What is the Time Complexity to create Suffix Array?

O(N logN logN)
O(N^2 logN)
O(N^2)
O(N)
The Time Complexity to create Suffix Array is O(N logN logN). To learn more about suffix array, go through this article.

Question 11

Using Rolling Hash technique in array, the time complexity to find the hash of a sub-array is?

O(1)
O(N)
O(logN)
O(N logN)
Using Rolling Hash technique in array, the time complexity to find the hash of a sub-array is O(1) with a pre-processing of O(N). To learn more about Rolling Hash, go through this article.

Question 12

Which data structure is used to find the least frequent element in an array?

Hash Map
Sorting
Brute force
Linked List
Using Hash Map, you can find the least frequent element in an array takes O(N) time and O(N) space. Other approaches are not optimal in terms of time complexity. To learn more, go this algorithm.

Question 13

Which Algorithm is used to find the largest sub-array sum in optimal time O(N)?

Kadane's algorithm
Slow Fast pointer
Boyer Moore algorithm
option4
Kadane's Algorithm is used to find the largest sub-array sum in optimal time O(N).

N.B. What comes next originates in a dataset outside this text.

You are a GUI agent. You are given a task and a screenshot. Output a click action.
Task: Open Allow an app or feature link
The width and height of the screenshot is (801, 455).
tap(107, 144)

To learn more about Kadane's Algorithm, go through this article.

Question 14

Boyer Moore voting algorithm is used to find the majority element among the given sequence of elements in an array which occurs more than N/2 times. What is the Time Complexity provided space complexity is O(1)?

O(N)
O(N logN)
O(N^2)
O(N loglogN)
Boyer Moore voting algorithm is used to find the majority element among the given sequence of elements in an array which occurs more than N/2 times in linear time O(N) with space complexity O(1). To learn more about Boyer Moore Algorithm, go through this article.

Question 15

If there are 1024 elements and we have found the largest element, how many comparisons are needed to find the 2nd largest element?

9
1023
1022
10
If there are 1024 elements and we have found the largest element, we need only 9 comparisons to find the 2nd largest element. 9 = log(1024) - 1. The minimum number of comparisons required to find the 2nd largest element is N + logN - 2. Of this, N-1 comparisons are required to find the largest element. So, only logN - 1 extra comparisons are needed to find the 2nd largest element. To learn more about this, go through this article.

With these questions (with answers) at OpenGenus, you must have a strong idea of Array and good practice of Coding Interview Porblems. Best of luck for your Coding Interview.